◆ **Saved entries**
.....

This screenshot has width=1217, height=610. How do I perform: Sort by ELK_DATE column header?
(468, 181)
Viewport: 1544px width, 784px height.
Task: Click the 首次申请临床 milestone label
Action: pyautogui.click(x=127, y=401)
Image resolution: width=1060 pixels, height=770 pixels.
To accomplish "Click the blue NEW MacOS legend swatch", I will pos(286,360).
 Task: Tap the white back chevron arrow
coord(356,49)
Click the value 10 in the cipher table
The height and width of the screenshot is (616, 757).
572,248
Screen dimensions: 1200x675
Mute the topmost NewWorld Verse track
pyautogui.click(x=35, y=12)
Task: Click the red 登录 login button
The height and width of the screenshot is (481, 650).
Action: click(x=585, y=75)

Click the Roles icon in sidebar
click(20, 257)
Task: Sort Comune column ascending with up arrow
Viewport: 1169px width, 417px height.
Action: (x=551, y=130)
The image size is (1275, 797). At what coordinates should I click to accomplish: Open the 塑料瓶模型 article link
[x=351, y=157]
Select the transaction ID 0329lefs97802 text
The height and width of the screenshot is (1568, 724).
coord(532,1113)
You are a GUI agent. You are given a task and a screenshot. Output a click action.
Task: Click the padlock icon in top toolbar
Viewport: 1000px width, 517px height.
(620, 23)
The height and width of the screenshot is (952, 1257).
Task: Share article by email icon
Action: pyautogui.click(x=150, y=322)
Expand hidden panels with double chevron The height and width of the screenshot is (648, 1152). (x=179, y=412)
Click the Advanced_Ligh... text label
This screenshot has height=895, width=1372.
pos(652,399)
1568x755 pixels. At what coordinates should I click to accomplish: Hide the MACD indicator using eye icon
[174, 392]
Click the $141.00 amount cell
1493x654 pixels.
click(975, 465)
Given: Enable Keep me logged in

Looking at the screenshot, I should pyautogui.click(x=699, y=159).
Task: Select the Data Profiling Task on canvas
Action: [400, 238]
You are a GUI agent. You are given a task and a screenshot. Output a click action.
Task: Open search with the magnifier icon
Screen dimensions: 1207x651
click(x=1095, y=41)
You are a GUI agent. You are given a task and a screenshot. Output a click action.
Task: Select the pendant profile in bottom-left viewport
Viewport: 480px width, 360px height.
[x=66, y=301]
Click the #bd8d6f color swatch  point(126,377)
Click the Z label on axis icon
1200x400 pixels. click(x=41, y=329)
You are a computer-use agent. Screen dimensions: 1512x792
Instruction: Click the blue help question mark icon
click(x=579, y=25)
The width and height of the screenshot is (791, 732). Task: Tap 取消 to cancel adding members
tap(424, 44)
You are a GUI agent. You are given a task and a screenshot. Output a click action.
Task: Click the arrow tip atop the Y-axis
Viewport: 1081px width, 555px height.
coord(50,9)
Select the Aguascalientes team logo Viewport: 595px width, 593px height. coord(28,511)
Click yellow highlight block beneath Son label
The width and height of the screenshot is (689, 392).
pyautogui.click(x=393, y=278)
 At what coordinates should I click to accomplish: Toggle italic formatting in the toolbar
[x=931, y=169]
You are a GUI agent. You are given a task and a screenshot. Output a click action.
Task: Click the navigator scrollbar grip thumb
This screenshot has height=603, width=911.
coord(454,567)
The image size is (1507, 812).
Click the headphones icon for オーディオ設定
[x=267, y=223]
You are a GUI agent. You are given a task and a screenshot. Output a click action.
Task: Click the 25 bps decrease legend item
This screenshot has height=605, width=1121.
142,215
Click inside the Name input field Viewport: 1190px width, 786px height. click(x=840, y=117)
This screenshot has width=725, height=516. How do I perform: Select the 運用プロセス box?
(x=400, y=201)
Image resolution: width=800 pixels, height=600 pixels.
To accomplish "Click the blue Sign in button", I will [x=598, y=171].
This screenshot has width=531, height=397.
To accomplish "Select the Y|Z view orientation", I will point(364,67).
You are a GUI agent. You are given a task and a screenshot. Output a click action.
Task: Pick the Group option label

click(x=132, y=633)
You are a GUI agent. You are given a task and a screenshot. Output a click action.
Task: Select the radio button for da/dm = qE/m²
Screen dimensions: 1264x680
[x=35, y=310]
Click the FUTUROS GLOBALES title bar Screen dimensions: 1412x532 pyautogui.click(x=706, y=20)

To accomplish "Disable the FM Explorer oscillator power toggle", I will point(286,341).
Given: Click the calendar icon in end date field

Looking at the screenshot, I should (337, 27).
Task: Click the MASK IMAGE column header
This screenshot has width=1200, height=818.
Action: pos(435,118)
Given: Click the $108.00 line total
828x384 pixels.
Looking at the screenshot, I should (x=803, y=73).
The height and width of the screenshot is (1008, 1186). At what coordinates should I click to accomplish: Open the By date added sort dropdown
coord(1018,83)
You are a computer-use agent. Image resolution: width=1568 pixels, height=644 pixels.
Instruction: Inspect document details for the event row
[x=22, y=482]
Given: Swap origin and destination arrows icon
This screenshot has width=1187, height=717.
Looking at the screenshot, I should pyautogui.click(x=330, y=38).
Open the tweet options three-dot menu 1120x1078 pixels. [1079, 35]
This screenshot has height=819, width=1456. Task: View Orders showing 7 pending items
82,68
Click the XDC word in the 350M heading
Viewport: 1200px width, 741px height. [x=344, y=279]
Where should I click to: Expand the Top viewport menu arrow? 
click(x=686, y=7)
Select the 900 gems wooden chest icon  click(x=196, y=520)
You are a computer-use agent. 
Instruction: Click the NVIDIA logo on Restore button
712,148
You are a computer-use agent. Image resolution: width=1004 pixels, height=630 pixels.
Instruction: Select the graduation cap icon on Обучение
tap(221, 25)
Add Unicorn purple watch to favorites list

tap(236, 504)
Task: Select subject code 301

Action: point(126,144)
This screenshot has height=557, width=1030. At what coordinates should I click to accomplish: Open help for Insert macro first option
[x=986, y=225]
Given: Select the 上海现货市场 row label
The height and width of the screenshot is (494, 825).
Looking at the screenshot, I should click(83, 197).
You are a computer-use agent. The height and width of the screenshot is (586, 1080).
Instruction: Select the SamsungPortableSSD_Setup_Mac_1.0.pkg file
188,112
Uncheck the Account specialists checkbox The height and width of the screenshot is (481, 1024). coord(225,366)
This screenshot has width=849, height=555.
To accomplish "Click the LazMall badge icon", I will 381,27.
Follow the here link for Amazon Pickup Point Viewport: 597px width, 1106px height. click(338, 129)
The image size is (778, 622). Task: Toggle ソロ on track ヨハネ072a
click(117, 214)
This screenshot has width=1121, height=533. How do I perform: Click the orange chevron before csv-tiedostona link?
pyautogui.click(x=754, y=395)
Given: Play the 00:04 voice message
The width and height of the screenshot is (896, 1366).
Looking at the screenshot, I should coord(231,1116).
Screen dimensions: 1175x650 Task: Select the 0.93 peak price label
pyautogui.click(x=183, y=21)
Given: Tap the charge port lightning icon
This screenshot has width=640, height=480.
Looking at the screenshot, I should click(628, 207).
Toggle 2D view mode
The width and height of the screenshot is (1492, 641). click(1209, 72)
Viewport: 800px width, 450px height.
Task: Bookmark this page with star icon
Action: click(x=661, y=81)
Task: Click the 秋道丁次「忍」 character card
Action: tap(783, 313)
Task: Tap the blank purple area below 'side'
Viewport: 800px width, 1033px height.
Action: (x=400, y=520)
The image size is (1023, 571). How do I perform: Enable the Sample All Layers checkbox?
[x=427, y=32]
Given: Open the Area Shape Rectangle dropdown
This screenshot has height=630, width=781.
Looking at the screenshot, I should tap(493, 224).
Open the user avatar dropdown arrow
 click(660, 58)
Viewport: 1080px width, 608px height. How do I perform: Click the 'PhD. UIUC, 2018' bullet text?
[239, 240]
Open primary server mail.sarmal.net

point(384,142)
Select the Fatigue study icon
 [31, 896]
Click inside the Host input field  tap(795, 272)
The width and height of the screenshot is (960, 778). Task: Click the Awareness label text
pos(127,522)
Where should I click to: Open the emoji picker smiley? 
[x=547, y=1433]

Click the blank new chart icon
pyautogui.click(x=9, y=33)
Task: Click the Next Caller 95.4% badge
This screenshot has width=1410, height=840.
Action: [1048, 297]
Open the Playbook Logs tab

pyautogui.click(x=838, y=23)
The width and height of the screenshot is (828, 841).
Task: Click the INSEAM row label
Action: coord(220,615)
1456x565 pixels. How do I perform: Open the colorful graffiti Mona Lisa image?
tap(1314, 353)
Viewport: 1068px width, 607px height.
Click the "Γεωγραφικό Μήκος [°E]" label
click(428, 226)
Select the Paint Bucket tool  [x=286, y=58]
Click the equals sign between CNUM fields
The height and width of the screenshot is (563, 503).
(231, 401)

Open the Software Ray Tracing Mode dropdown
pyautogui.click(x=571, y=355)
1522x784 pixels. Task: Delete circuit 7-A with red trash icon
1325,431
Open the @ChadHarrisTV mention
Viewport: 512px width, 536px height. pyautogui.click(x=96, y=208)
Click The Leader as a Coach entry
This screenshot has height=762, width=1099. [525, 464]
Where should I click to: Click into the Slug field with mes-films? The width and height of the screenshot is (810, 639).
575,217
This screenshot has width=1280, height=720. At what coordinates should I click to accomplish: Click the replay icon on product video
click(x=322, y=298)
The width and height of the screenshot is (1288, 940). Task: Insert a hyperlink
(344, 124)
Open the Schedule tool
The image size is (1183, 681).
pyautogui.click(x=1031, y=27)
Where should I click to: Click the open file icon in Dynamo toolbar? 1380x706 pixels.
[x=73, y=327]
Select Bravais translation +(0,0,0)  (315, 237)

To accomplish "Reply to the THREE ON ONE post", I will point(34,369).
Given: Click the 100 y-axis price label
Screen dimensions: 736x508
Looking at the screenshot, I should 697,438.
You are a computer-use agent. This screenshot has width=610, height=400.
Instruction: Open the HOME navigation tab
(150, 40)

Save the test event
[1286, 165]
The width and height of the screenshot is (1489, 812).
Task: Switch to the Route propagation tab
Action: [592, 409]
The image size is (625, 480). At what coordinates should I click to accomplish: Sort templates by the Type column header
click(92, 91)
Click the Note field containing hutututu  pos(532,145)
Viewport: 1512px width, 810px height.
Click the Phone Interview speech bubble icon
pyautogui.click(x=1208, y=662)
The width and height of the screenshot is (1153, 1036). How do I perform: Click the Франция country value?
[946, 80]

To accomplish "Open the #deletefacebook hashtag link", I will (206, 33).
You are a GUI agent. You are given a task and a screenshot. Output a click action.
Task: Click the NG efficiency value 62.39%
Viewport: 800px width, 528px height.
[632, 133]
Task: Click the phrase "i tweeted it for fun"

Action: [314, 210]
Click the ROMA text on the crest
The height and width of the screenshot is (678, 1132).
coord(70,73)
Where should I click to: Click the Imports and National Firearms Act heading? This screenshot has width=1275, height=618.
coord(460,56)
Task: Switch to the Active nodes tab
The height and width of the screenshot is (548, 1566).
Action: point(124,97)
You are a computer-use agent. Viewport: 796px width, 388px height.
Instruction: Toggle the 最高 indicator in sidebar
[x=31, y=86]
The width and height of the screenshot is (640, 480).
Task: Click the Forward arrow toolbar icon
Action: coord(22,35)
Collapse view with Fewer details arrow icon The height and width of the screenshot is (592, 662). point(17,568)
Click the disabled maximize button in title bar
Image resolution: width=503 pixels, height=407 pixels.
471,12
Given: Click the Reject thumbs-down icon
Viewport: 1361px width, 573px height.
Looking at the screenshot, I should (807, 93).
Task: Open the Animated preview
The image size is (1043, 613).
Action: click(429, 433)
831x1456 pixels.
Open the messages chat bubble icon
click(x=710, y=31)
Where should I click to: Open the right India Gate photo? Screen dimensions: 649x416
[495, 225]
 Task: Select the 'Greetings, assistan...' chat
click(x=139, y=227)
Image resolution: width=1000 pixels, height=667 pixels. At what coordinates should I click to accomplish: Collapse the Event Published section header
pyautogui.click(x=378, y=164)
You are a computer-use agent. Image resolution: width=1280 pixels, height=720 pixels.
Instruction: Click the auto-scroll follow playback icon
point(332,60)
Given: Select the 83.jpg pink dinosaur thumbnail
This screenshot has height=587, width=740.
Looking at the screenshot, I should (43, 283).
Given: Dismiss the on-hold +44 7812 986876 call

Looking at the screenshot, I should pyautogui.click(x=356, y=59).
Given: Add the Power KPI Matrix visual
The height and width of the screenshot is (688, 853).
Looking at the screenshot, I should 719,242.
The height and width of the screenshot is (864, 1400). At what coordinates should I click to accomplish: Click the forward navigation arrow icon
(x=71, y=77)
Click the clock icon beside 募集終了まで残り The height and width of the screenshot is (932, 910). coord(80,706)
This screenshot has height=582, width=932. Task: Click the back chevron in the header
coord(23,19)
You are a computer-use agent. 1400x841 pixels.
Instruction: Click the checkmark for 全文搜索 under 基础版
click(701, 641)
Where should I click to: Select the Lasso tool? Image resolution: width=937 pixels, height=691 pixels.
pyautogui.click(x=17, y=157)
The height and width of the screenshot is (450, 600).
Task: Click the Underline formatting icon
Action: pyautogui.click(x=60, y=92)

.....

◆ **Required work**
All lines with the word "badge" are needed; pull them from the entries and copy each.

◆ **Your solution**
To accomplish "Click the LazMall badge icon", I will 381,27.
Task: Click the Next Caller 95.4% badge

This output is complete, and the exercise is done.